In 2016, over 200 million people watched Crimean Tatar artist Jamala win the Eurovision Song Contest with her song “1944.” Her haunting lyrics, “You think you are gods, but everyone dies. Don’t swallow my soul, our souls,” resonated around the world, casting a spotlight on the deep scars left by Russia’s annexation of Crimea just two years earlier.

Jamala’s song referred to the deportation of around 200,000 Crimean Tatars by Joseph Stalin 79 years ago in May. Since then, the history of the Crimean Tatars has been one of struggle and survival against ongoing efforts to erase them from their homeland. Russia’s latest invasion attempts to continue this dark legacy, brutally attacking a people with a deep connection to the Crimean Peninsula.

To understand the gravity of the threat facing Crimea today, we must revisit the tragic events of May 1944, widely regarded as a genocide of Crimean Tatars. Allowing history to repeat itself, particularly in 21st-century Europe, is a boundary we cannot cross.

In May 1944, over three brutal days, Stalin’s secret police forcibly removed women, children, and the elderly from their homes, cramming them into locked cattle trains. Their husbands, fathers, and sons, who had been fighting with the Red Army and had been decorated for their heroism, returned to find their families gone, shipped off to distant Uzbekistan, 2,000 miles away, in conditions resembling those that led to the deaths of millions of European Jews during the Holocaust.

The charge against the Crimean Tatars was “collaboration with Nazi Germany,” an accusation that not only ignored their suffering under occupation but also insulted their contributions to the fight against fascism. Thousands died en route due to inadequate food and water, disease, and brutal treatment by the NKVD. When the survivors reached Uzbekistan, they found themselves in forced labor camps with appalling living conditions, where even more would perish in the following year.

Meanwhile, in Crimea, their homes, land, and possessions were seized and destroyed. Some 51,000 Russians and others moved into their places, and the term “Crimean Tatar” was banned from official use, as were all their place names. The Soviet effort to eradicate their culture and identity seemed complete, but it underestimated the resilience and determination of the Crimean Tatars.

In the late 1980s, during the reformist era of Mikhail Gorbachev’s glasnost, Crimean Tatars began to return to their homeland. By 1991, when Ukraine declared its independence from the Soviet Union, about 260,000 Crimean Tatars had come back. However, they received no formal recognition, no compensation, and no apology from Russia. It was only in the last decade that Ukraine, Lithuania, Latvia, and Canada recognized the 1944 deportation as genocide.
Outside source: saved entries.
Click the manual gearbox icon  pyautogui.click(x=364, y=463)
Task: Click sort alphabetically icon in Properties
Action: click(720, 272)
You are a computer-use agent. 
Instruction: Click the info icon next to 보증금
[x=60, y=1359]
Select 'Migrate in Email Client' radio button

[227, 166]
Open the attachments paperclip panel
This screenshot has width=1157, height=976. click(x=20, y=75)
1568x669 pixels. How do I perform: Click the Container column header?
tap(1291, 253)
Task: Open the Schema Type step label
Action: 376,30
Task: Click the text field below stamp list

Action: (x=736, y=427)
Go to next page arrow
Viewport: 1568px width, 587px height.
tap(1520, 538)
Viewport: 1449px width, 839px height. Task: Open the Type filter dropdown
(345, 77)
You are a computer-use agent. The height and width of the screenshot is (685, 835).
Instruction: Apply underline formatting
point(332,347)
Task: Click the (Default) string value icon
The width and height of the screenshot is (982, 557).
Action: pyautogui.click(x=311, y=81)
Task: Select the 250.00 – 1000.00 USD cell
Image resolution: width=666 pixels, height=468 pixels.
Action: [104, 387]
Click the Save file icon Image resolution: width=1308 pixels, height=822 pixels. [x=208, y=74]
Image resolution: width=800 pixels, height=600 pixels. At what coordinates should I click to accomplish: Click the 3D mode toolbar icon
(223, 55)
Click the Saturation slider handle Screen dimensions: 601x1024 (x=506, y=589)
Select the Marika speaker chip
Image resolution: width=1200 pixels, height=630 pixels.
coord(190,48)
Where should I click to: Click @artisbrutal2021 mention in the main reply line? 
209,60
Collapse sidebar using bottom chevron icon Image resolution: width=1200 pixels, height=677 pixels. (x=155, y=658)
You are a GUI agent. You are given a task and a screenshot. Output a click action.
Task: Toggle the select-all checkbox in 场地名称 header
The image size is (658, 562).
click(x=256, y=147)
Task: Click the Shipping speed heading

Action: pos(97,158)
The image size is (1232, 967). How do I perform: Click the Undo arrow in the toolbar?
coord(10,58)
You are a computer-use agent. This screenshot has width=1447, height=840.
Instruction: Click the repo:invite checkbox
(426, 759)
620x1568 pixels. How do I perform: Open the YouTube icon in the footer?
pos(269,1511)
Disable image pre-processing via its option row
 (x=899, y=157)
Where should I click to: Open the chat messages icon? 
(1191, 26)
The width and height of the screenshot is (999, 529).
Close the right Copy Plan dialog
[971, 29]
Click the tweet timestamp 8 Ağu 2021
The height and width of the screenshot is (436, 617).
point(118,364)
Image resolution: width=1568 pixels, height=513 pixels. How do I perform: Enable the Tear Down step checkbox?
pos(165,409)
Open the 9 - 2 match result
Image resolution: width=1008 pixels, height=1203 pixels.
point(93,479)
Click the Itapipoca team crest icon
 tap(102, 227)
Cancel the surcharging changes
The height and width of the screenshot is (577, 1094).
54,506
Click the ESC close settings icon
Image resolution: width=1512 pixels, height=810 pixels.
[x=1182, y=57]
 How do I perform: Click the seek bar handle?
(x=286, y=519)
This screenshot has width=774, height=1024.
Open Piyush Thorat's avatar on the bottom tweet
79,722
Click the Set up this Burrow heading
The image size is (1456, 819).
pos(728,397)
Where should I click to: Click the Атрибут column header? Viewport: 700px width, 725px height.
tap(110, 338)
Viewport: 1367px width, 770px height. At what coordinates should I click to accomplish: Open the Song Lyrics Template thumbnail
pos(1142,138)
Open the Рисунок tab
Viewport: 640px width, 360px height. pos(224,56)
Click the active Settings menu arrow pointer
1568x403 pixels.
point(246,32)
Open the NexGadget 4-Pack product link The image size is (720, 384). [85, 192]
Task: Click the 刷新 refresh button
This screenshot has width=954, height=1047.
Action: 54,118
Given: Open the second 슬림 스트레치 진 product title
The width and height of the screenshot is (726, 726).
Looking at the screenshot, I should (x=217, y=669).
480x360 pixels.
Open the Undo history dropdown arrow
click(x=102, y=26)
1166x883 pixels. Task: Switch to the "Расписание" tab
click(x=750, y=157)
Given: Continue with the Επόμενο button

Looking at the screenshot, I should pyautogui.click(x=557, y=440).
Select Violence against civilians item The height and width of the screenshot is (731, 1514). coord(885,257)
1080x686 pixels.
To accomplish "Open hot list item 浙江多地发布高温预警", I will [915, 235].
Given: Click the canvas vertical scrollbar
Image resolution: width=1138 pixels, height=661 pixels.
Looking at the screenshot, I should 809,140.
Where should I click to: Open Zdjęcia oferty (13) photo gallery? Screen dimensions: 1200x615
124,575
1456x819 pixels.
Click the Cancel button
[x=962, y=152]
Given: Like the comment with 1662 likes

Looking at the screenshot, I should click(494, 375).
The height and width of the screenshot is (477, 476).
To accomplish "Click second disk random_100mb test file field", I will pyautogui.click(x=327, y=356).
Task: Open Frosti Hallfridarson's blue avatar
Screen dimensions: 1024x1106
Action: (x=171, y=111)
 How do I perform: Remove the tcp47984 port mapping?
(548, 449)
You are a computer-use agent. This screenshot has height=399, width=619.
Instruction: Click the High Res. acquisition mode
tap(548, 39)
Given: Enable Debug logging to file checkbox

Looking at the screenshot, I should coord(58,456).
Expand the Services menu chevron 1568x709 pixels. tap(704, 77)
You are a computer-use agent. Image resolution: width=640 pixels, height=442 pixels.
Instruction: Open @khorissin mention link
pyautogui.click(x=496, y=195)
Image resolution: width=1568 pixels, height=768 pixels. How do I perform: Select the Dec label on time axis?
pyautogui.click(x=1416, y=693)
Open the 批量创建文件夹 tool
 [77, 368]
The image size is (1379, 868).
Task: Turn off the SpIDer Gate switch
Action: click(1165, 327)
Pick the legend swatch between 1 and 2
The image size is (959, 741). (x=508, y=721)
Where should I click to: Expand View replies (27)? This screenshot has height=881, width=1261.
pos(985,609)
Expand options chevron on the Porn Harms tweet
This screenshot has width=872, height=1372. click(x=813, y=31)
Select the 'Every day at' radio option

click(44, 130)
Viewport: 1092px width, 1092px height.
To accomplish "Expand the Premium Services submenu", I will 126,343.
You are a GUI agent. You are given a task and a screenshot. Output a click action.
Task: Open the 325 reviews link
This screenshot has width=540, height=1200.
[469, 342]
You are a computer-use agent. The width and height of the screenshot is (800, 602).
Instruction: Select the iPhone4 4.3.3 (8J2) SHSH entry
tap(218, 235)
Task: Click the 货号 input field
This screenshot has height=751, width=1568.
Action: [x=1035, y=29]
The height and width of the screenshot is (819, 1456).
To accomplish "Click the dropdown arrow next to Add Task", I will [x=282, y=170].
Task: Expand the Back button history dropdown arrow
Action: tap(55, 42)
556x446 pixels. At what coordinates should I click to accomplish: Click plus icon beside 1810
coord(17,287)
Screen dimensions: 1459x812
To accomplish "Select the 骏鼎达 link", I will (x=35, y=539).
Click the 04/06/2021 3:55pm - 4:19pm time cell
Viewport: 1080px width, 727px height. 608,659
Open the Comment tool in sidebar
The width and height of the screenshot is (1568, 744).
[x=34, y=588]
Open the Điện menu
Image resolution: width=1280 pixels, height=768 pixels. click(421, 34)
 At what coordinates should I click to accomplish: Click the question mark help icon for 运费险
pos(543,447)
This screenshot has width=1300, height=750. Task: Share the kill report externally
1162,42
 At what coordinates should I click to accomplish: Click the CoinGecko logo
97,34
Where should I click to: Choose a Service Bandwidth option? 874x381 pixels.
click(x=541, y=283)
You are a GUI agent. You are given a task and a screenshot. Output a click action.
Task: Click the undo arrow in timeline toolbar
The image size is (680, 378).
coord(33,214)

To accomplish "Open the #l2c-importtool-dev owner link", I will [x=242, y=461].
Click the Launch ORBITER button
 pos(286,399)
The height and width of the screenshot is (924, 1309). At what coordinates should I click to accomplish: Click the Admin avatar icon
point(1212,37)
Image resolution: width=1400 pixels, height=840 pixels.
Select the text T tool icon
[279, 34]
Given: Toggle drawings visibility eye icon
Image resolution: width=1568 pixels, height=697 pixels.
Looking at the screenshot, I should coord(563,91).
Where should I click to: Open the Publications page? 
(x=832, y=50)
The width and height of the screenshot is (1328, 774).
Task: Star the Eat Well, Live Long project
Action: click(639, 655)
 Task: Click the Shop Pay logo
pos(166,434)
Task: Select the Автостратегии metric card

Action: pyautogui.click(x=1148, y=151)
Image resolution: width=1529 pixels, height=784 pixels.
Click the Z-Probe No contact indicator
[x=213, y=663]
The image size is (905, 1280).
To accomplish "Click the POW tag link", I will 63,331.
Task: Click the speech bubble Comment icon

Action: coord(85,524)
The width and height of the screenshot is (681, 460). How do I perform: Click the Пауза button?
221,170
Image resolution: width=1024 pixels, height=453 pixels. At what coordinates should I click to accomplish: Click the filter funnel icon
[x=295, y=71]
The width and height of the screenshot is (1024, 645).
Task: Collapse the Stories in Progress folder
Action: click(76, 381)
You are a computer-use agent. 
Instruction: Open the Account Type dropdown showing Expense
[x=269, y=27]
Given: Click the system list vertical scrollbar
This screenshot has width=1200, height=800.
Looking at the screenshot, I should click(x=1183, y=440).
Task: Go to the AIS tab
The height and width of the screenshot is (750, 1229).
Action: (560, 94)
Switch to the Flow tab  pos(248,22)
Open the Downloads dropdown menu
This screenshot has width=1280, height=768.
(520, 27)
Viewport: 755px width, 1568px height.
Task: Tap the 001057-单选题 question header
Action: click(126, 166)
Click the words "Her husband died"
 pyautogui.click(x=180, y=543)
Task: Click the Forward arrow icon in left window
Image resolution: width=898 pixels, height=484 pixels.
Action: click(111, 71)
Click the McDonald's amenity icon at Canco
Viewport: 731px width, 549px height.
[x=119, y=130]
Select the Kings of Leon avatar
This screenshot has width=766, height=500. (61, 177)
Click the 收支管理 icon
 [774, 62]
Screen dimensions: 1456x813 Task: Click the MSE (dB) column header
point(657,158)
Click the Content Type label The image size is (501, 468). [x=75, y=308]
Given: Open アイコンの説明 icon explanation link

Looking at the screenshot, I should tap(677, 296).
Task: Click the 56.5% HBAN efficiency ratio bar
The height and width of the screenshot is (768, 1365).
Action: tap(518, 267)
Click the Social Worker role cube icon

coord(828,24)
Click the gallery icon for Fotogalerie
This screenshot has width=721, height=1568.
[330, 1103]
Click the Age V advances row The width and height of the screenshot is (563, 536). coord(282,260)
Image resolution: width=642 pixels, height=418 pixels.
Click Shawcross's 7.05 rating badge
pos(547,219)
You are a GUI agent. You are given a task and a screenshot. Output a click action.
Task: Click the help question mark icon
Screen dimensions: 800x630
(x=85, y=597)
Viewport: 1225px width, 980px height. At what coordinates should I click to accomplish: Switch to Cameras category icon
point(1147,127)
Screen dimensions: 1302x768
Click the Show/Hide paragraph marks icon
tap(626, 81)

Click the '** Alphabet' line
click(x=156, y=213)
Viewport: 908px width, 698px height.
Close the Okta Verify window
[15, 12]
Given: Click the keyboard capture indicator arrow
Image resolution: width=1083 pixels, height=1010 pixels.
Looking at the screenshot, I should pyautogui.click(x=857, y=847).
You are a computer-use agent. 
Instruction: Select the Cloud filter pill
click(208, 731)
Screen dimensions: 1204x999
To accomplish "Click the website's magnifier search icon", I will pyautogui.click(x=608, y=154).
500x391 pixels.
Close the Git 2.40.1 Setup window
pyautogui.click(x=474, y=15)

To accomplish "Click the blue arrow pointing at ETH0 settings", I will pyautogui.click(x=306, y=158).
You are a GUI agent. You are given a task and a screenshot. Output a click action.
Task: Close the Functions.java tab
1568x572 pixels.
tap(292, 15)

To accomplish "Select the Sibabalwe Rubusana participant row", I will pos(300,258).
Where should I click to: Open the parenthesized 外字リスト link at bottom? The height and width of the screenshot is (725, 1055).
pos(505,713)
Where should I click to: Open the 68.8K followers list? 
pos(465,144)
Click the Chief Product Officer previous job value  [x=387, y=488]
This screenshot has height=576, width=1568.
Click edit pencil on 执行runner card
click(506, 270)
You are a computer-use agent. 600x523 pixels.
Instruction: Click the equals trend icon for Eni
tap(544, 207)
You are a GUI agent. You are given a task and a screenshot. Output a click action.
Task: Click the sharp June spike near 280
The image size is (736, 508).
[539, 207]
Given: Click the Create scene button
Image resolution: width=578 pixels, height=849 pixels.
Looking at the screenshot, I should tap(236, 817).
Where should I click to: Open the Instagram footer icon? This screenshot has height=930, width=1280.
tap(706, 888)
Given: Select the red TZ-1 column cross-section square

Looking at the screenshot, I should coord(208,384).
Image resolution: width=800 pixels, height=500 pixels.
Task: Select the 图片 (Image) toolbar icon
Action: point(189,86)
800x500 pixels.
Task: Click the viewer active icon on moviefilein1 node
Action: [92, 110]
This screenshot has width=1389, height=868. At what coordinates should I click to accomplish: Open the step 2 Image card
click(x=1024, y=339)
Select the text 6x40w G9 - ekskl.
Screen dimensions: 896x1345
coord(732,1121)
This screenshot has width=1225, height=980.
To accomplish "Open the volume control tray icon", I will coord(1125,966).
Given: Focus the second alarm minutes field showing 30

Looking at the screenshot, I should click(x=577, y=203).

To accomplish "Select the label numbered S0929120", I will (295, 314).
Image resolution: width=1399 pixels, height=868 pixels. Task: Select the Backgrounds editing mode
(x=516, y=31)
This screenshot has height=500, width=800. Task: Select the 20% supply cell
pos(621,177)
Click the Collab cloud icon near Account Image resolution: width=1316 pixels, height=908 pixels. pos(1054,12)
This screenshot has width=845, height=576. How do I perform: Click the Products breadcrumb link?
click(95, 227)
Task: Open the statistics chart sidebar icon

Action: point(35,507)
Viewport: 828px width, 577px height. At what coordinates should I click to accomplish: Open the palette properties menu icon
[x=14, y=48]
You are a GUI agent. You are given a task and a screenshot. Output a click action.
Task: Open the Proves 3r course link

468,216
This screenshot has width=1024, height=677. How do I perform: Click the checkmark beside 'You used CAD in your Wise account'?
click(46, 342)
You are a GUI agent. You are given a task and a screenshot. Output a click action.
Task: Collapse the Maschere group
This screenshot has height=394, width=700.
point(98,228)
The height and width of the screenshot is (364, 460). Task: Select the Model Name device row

Crimean Tatars, who are predominantly Sunni Muslims, contributed significantly to Ukraine’s multicultural identity during the brief window of peace before Russia’s invasion in 2014. The annexation of Crimea and the subsequent war in Ukraine have brought Crimean Tatars and Ukrainians even closer together. A majority of Ukrainians now support constitutional recognition of the “national-territorial autonomy” of the Crimean Tatars. Meanwhile, 40,000 Crimean Tatars who fled during the annexation have joined volunteer battalions to fight the Russian invaders.

Given this history, allowing Crimea to be sacrificed to Russia as part of a peace deal would be both a strategic and moral error. The Crimean Tatars and Ukrainians deserve better, and so does the world. A free, sovereign, and united Ukraine would send a strong message to aggressors and a powerful reminder of the importance of defending liberal democracy. This is the kind of message we need today more than ever.